The Waterbaas is one of countless mythical creatures that have taken root in the Cederberg of South Africa. These creatures cling to the buchu and rooibos growing in the veld; their voices echo in rock art caves. Here, stories assume many forms. They are shape-shifters. They survive drought, fire, and colonization. They push and pull at the boundaries of how we view different life-forms. Stories are vessels for ecological knowledge. A story lives in every living thing; each folktale is a breathing body of its own.

I first heard about the Waterbaas when I was a child, living on a mountain kop in the central area of the Cederberg. I was haunted by the idea of a strange animal lurking in the dark of the river, even though our house was miles away from its dwelling place. On weekends, when we returned home after staying in the town’s school hostel, my brother and I rode our bicycles down the hill to the river, which flowed through the neighboring farm. While my brother swam, I’d sit on the sunbaked boulders, eyeing the reeds on the riverbank for any movement or perhaps a golden crown catching the light. I often mistook rocks bulging from the water for crocodiles, and bugs and birds landing on them for eyes peering at me.

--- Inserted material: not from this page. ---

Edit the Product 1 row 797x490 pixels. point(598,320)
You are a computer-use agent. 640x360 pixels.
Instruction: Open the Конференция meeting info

The scariest water creatures I ever encountered were frogs. As a child, my mother had thrown a pebble at one in the river. The next day, a hailstorm destroyed a small fortune of my grandfather’s crops. Stories like this crawl through the mountains like vines. The otherworldliness of the Cederberg landscape is as much part of us as we are of it. My father, who was raised in the far-off Eastern Cape, arrived in the mountains quietly, and left even quieter. My mother and her sisters never stop talking, but they rarely speak about the present. They live entirely in the past. Many of my mother’s stories start, “Die ou mense het altyd vertel—The people of old used to say…”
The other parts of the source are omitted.